======== Texto para leer
Estos hechos son ya tan conocidos, y los economistas, debo hacerles esta justicia, los han expuesto con tanta evidencia, que me abstendré de repetir ni de completar sus demostraciones, que no hay por otra parte quien contradiga. Lo que yo me propongo poner en claro, y no han comprendido a mi parecer suficientemente los economistas, es que las condiciones que crea para el trabajador esa nueva fase de la economía política, no es susceptible de mejora alguna; que, exceptuando el caso en que la organización industrial, y por consecuencia la reforma política, trajese consigo la igualdad de fortunas, es inherente el mal a las instituciones de policía como la idea de caridad que les dió origen; por fin, que el Estado, cualquiera que sea la forma que tome, aristocrática o teocrática, monárquica o republicana, mientras no sea el órgano obediente y sumiso de una sociedad de iguales, será para el pueblo un inevitable infierno, estaba casi por decir que una condenación legítima.


Notas

(1) Joseph Garnier (1813-1882), fundador de la Sociedad de Economía Política de París, en 1842 y autor de Eléments d'Economie politique (1845) y de un Traité des Finances (1862).

(2) Se refiere al Leviathan, publicado en 1651.
================
Imprime entero el texto para leer, con las notas incluidas, sin cambiar ni una letra. Apóyate únicamente en el texto de arriba.
======== Datos guardados
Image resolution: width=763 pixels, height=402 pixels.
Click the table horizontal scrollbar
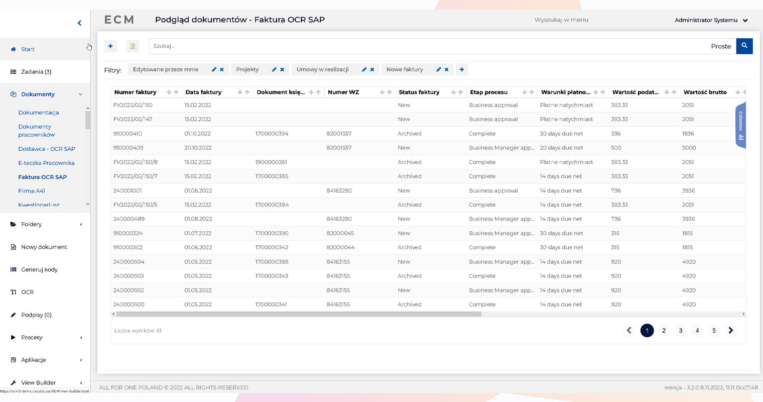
================
[Solución completa]
Estos hechos son ya tan conocidos, y los economistas, debo hacerles esta justicia, los han expuesto con tanta evidencia, que me abstendré de repetir ni de completar sus demostraciones, que no hay por otra parte quien contradiga. Lo que yo me propongo poner en claro, y no han comprendido a mi parecer suficientemente los economistas, es que las condiciones que crea para el trabajador esa nueva fase de la economía política, no es susceptible de mejora alguna; que, exceptuando el caso en que la organización industrial, y por consecuencia la reforma política, trajese consigo la igualdad de fortunas, es inherente el mal a las instituciones de policía como la idea de caridad que les dió origen; por fin, que el Estado, cualquiera que sea la forma que tome, aristocrática o teocrática, monárquica o republicana, mientras no sea el órgano obediente y sumiso de una sociedad de iguales, será para el pueblo un inevitable infierno, estaba casi por decir que una condenación legítima.


Notas

(1) Joseph Garnier (1813-1882), fundador de la Sociedad de Economía Política de París, en 1842 y autor de Eléments d'Economie politique (1845) y de un Traité des Finances (1862).

(2) Se refiere al Leviathan, publicado en 1651.